Le temps mondial est en effet « une formalisation de l’événement planétaire[7] […] », l’événement n’étant rien d’autre qu’« une matrice de problèmes, d’interrogations et de situations situés dans le temps et à partir desquels se définissent et se mettent en place des reproblématisations nouvelles du monde[8] ». Penser le temps mondial revient donc à examiner « comment des processus lourds vont converger dans le temps pour produire, à la faveur de certains événements-charnières, des significations conjointes dont la plus fondamentale est peut-être d’accréditer l’idée selon laquelle les sociétés humaines entrent dans une ère nouvelle, avec de nouvelles règles du jeu face auxquelles tous les acteurs sociaux ou politiques doivent se situer, réagir, s’adapter[9]». De cette définition, on déduit au moins deux caractéristiques fondamentales du temps mondial : le nouveau d’un côté et les « idées-valeurs » (Louis Dumont) qui vont gouverner ce temps, de l’autre.

D’une part, et en raison de toutes les problématiques d’ordre sanitaire, politique, économique, géostratégique, intellectuel, qu’elle soulève, on peut succomber à la tentation d’affirmer que la crise du Covid-19 fait entrer l’humanité dans un temps mondial. D’autre part, cependant, à y voir de plus près, peut-être la part du nouveau dans ce temps covidien n’est-elle pas si grande qu’elle paraît à première vue. De ce qui est en cours, le fond est ancien : les maladies et les épidémies dévastatrices ont toujours scandé l’histoire de l’humanité[10]. Seule la forme ou plutôt les formes sont nouvelles. Mais, une constante lie l’ancien et le nouveau : la fragilité de l’ensemble de la planète.

 I. Petit croquis de la fragilité universelle

Tenter un croquis de la fragilité qui tenaille l’ensemble du vivant humain en ce temps critique exige, d’une part, d’en repérer les signes (A) et, d’autre part, de mobiliser quelques instruments qui permettent de faire sens de ces signes (B).

   A. Les signes du temps covidien

Quel temps vivons-nous ? Un temps de paradoxes. Un temps des grands mélanges. Un temps de fusions, d’infusions, de confusions et de diffusions. Fusions : alliances spontanées et momentanées de forces toujours considérées comme antagoniques et irréconciliables : les Etats-Unis qui courent en Chine chercher des masques. Infusions : tentatives (avortées ? mais en tout cas très critiquées) d’infuser dans le corps-chose de l’autre lointain – l’Africain – un vaccin que le corps propre et supérieur d’ici – le corps français ou européen – ne saurait encore subir[11]. Diffusions et confusions : de presque tout, de croyances et de théories de tous acabits, les théories eschatologiques (de la fin du monde) croisent les théories complotistes ; celles de « la fin de l’histoire » de l’Occident pour une nouvelle Histoire dont le point du grand commencement serait à l’Orient rivalisent avec celles du nouveau jamais vécu sous les espèces d’une crise mondiale inédite… Voilà ce qu’une vue panoramique permet de capter… Lire la suite

[1] Bertrand Badie, Dominique Vidal (dir.), Qui gouverne le monde ? , Paris, La Découverte, 2018, 392 p.

[2] Fernand Braudel, Civilisation matérielle, économie et capitalisme, XVème – XVIIème siècle, tome 3, Le Temps du monde, Paris, Armand Colin, 1979, 607 p.

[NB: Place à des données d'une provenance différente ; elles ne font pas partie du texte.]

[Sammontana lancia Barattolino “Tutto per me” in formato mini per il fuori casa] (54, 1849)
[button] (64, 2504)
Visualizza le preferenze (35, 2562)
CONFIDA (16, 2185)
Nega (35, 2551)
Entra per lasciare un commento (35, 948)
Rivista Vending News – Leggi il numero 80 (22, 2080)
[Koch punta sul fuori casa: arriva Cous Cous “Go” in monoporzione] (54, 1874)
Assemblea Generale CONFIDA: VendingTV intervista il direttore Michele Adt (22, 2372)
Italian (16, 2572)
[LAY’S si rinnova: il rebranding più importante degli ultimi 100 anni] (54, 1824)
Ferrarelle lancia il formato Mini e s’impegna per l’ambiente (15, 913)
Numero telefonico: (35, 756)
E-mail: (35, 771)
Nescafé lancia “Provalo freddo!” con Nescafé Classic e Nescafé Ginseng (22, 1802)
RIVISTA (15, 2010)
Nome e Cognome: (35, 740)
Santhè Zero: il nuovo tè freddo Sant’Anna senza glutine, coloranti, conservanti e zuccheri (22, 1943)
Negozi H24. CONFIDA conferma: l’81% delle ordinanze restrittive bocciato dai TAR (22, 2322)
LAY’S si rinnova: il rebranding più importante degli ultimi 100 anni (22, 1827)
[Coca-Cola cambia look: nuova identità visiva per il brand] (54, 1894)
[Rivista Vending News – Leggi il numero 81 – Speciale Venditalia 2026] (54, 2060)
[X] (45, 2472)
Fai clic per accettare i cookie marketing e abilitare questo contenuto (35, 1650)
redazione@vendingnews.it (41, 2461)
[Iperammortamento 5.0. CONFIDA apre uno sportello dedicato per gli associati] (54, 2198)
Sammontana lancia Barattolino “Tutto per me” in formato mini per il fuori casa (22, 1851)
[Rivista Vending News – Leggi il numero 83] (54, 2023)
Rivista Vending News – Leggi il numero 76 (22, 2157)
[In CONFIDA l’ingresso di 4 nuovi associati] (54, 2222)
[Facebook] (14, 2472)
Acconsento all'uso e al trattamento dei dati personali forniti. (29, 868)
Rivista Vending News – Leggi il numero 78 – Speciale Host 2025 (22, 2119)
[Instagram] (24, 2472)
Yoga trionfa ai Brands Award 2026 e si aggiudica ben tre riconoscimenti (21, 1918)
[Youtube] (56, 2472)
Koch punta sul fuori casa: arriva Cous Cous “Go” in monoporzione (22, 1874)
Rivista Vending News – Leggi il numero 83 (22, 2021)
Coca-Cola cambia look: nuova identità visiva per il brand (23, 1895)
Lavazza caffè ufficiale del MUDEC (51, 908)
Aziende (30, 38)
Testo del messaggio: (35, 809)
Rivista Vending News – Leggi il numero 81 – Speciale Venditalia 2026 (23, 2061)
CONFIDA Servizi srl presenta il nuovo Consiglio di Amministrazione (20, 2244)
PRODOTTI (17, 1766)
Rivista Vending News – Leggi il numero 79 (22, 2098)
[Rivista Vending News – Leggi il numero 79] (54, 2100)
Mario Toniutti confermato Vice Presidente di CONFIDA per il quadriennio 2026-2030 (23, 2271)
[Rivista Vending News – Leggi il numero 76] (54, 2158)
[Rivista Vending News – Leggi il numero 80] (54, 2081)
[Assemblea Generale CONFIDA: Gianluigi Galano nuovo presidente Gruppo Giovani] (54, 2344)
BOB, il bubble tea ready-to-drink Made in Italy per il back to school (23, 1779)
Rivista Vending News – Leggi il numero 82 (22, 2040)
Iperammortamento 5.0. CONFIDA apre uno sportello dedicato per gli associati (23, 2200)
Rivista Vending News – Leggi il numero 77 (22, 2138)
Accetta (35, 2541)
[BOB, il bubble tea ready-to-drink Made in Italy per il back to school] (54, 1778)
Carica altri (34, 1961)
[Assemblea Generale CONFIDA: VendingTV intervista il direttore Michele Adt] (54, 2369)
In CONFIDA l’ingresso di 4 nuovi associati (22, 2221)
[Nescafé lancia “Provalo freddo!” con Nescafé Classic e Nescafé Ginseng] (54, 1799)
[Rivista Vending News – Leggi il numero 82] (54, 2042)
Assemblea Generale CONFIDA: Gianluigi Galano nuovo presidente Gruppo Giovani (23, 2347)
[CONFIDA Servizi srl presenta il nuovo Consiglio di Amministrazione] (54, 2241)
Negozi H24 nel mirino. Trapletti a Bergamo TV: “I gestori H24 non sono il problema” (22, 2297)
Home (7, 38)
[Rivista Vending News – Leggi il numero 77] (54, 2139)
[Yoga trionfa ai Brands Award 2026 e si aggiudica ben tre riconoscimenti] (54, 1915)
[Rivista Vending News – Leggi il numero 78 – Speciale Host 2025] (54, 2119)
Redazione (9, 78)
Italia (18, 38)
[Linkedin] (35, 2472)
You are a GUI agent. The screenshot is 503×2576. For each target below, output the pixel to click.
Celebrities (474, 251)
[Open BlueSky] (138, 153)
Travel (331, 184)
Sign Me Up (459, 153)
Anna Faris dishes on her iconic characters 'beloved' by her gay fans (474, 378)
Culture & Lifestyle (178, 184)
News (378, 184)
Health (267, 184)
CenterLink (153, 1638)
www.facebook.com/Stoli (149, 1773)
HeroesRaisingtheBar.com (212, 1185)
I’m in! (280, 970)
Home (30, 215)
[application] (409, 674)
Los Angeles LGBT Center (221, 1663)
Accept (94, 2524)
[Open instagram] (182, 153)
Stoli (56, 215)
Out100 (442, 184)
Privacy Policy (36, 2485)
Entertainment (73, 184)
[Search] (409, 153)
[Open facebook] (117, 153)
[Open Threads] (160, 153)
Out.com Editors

[3] Fernand Braudel, Civilisation matérielle, économie et capitalisme, op. cit. , p. 8. Cité par Zaki Laïdi, « Le Temps mondial », in Marie-Claude Smouts (dir.), Les nouvelles relations internationales, Paris, Presses de Sciences Po, 1998, (pp. 183-202), p. 185.

[4] Zaki Laïdi, « Le Temps mondial », art. cité. Voir aussi Zaki Laïdi (dir.), Le Temps mondial, Bruxelles, Complexe, 1997 ; – Le temps mondial. Enchaînements, disjonctions et médiations, Les Cahiers du CERI, n° 14, 1996, 38 p. La paternité du concept de temps mondial revient à l’historien allemand Wolfram Eberhard. Cf. Wolfram Eberhard, Conquerors and Rulers. Social Forces in Medieval China, Leiden, Brill, 1970.

[5] Boris Cyrulnik, L’ensorcellement du monde, Paris, Odile Jacob, 1997, 310 p.

[6] Ibidem, p. 7.

[7] Zaki Laïdi, « Le Temps mondial », art. cité, p. 188.

[8] Idem.

[9] Zaki Laïdi, Le temps mondial. Enchaînements, disjonctions et médiations, op. cit.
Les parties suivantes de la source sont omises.